His pro-bono lawyer, Ron Kuby, wants him to reconsider — and wants off the case.
“We have differences in our view of how he should be defended,” said Kuby, who called his client’s teen years “a remarkably sad story.”
Kuby, who has a long career of taking on difficult cases while championing liberal causes, took the unusual step of petitioning the judge to be relieved.
Queens Justice Kenneth Holder ruled that Kuby must remain on the case, saying it would be impossible for another attorney to be able to get up to speed before the upcoming trial tentatively set to begin in the next few months.
“I was really shocked it was denied,” Kuby said.
ID’d by Voice
The case has been winding its way through the court system since Churaman’s arrest on Dec. 9, 2014.
Authorities contend he was one of three masked gunmen who busted into a home in Jamaica, where 21-year-old resident Taquane Clark was fatally shot and another person was wounded.
A woman who lives on the ground floor testified in Churaman’s first trial that she recognized his voice as one of her grandson’s friends. No DNA linking him to the scene was ever found.
It is unclear why the trio burst into the home. Cops initially said they were looking for marijuana, but prosecutors later alleged they were looking to steal pricey sneakers.
After he was picked up by cops, Churaman, then 15, spent the first nearly three hours insisting he was innocent. He later confessed to being involved, but maintained he didn’t wear a mask or carry a gun.
“I was taking psychotropic medications for anxiety and depression,” Churaman, who called Clark his “best friend,” told THE CITY last week. “They coerced a false confession.”
He noted that his mother, whom he says didn’t understand the gravity of the situation, gave police permission to speak to him.
“I felt trapped,” he recalled. “I felt like I had no other choice but to just say whatever they wanted to hear.”
Prosecutors said Churaman made incriminating statements to NYPD Detective Barry Brown after his arrest.
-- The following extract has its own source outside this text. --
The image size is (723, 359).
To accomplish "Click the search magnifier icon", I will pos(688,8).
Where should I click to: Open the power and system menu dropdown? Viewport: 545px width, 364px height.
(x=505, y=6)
Brown was also involved in drawing a confession from 20-year-old Chanel Lewis in the 2016 slaying of Karina Vetrano in Howard Beach. Lewis, who was convicted in 2019, later recanted and has maintained his innocence.
Churaman spent more than three years locked up before his case went to trial in 2018.
“I can’t really express the injustice I’ve experienced,” he told THE CITY. “I literally grew up behind bars.”
In December 2018, he was sentenced to nine years to life in prison after he was convicted on a series of charges, including second-degree murder and kidnapping.
In February 2018, Elijah Gough was sentenced to 65 years to life in prison. The third person has never been identified.
Murder by Association
The case has brought new attention to the so-called felony murder charge for Queens District Attorney Melinda Katz who took over as the borough’s top prosecutor in January.
New York’s felony murder statute allows people to be charged even if they didn’t kill anyone, as long as the death occurred while they are committing another serious crime.
Canada and the United Kingdom have nixed that sort of charge. So have several states, including Hawaii and Kentucky.
Criminal justice advocates contend the charge unfairly punishes criminal accomplices.
In California, lawmakers voted to restrict the offense by eliminating cases in which defendants had little to do with the original crime and no intent to kill.
In June, Churaman’s conviction was overturned and a new trial was ordered up by state appeals judges who ruled police may have unfairly browbeaten him into making a false confession.
The Appellate Division judges also said that his defense should have been allowed to present an expert witness on false confessions.
“As the evidence of the defendant’s guilt was not overwhelming, the error in precluding the testimony of the defendant’s expert was not harmless,” the panel ruled.
Katz’s office is trying to avoid another trial, court records show.
Prosecutors offered to let Churaman plead guilty to an assault charge with a 3 ⅓ to 10 years sentence. That would mean he’d likely be free to go in August.
But the plea would require him to admit to being part of the crew that was involved in Clark’s death.
“I don’t even care if they gave me time served,” Churaman said. “I’m not taking it. I’m being accused of being part of the murder of my best friend knowing I did not commit this crime.”
He’s lined up a new attorney while Kuby files paperwork asking the judge to reconsider.
“I respect his right to make these decisions,” Kuby said. “He’s not 15 anymore. He has seen the legal system. He has seen the worst of it.”